Begin 2023 neemt meneer op met de gemeente om te spreken over de aankoop van een stuk grond bij zijn woning. Kort daarna dient hij een verzoek in tot aankoop van het betreffende stuk grond bij de gemeente. Ondanks dat meneer vaker probeert om met de gemeente hierover te bellen, krijgt hij niemand van de gemeente te spreken hierover. Wel ontvangt hij een schriftelijke afwijzing. Meneer is het daarmee oneens, omdat de gemeente volgens hem niet ingaat op zijn argumenten én steeds andere argumenten gebruikt.
Daarom neemt hij contact op met de wethouder van de gemeente en spreekt met hem over zijn verzoek. Een paar weken later komt de wethouder bij hem thuis kijken, maar hij voelt zich tijdens dat gesprek al niet serieus genomen. Hij ontvangt van de wethouder een afwijzing, waarin volgens meneer wéér nieuwe argumenten staan. Ook gaat de gemeente niet in op het argument van meneer dat de bewoners verderop in de straat een soortgelijk perceel een jaar eerder wél mochten kopen. Meneer besluit daarom om een klacht in te dienen, omdat de gemeente vanaf het begin niet goed met hem communiceert én hij het gevoel heeft dat zij zijn verzoek willekeurig behandelt.
De BUCH handelt vervolgens zijn klacht af en vindt die ongegrond, omdat zij geen onrechtmatigheden vaststelt in de communicatie én verschillende redenen heeft om zijn verzoek af te wijzen. De BUCH wijst onder meer op dat de gemeente het perceel niet verkoopt, omdat dit valt onder structureel groen.
Meneer is het daarmee oneens en besluit om een klacht in te dienen bij de Nationale ombudsman. Volgens meneer legt de BUCH namelijk niet uit waarom zij vindt dat de communicatie met hem wel goed ging. En zij gaat nog steeds niet in op alle inhoudelijke argumenten voor aankoop van het stuk grond.

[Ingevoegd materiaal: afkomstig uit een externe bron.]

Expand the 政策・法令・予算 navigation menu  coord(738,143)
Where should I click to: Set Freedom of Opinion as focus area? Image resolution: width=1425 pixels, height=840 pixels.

De ombudsman besluit om die klachtonderdelen te onderzoeken. Ook doet hij onderzoek naar de klachtbehandeling (in het algemeen) bij de BUCH, omdat in een onderzoek een jaar eerder soortgelijke klachten centraal stonden.
De ombudsman vindt de klacht van meneer over de gedragingen van de gemeente en de BUCH gegrond. Zij handelden namelijk onbehoorlijk door niet goed te communiceren nadat meneer een verzoek indiende tot aankoop van het stuk grond. Ook vindt de ombudsman dat zij hun standpunt om een stuk grond niet te verkopen niet begrijpelijk maakten door te verwijzen naar hun (algemene) werkwijze. Tot slot gingen de gemeente en de BUCH niet goed in op de inhoudelijke argumenten zelf. Dit hadden zij niet pas moeten doen aan het einde van een onderzoek van de ombudsman.